Background: Bruton's Tyrosine Kinase inhibitors (BTKi) have transformed the treatment of chronic lymphocytic leukemia (CLL). Paradoxically, while increased bleeding has been reported with BTKi therapy, patients who lack or have a defective BTK (X-linked agammaglobulinemia; XLA) have not been reported to have a bleeding diathesis. Therefore, the increased risk of bleeding with BTKi may reflect effects beyond inhibition of BTK itself. To test this, we examined platelet function in patients with XLA, in the absence and presence of BTKi of varying specificity.

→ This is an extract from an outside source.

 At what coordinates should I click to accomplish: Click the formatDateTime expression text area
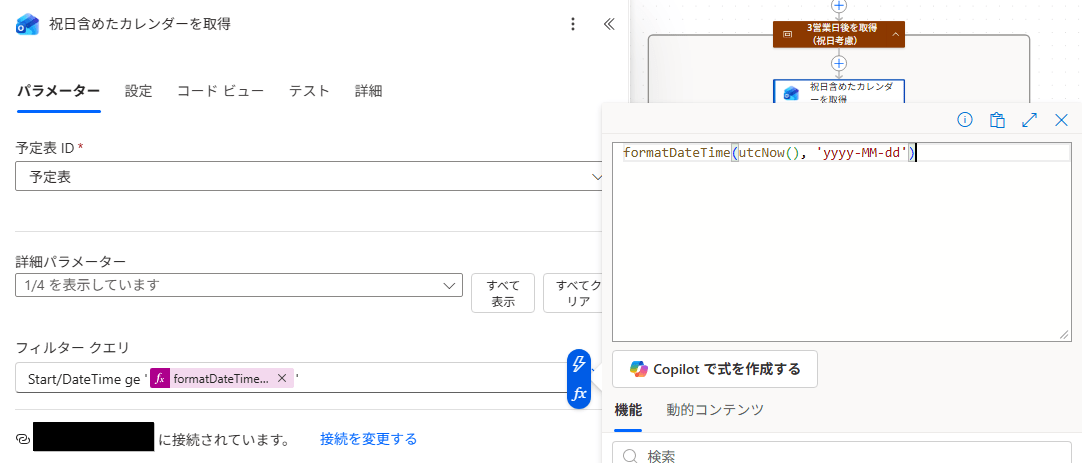[x=840, y=240]

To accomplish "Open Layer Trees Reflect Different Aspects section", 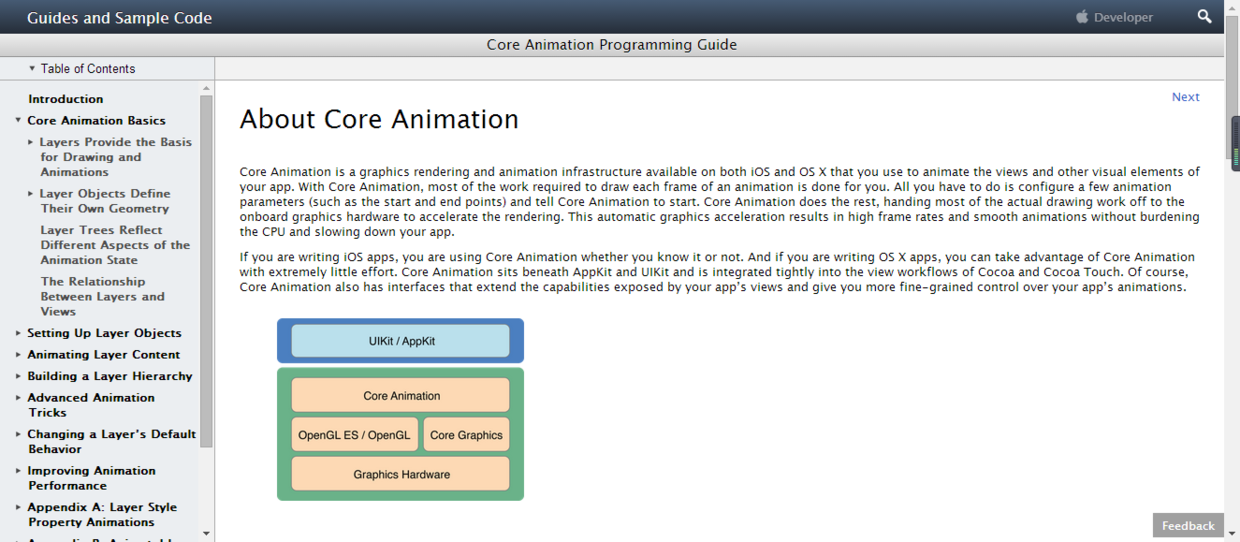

Methods: Blood from healthy volunteers (n=5; 3 males, ages 33 to 61) and patients with XLA (n=2 males, ages 37 and 57) was obtained with informed consent under an IRB-approved protocol. Washed platelets (WP) and platelet-rich plasma (PRP) were prepared and treated with vehicle control (DMSO 0.02%), ibrutinib, or fenebrutinib (DMSO 0.02%) for 20 min at room temperature. Light transmission aggregometry was performed with: 1. collagen-related peptide (CRP; 5-10 µg/ml) to assess platelet activation via the GPVI pathway, 2. the anti-human FcγRIIa receptor (CD32) monoclonal antibody IV.3 (3 µg/ml) crosslinked with goat anti-mouse antibody (12 µg/ml) to assess activation via FcγRIIa, and 3. the platelet PAR-1 thrombin receptor activating peptide SFLLRN (T6). Aggregation of WP platelets was stopped after five min with a perchloric acid lysis buffer and samples were analyzed by SDS-PAGE and immunoblotting to quantify BTK protein and BTK phosphorylation at Tyr223. The patients' bleeding histories were obtained with the International Society of Hemostasis and Thrombosis bleeding assessment tool (ISTH-BAT) and their bleeding scores calculated.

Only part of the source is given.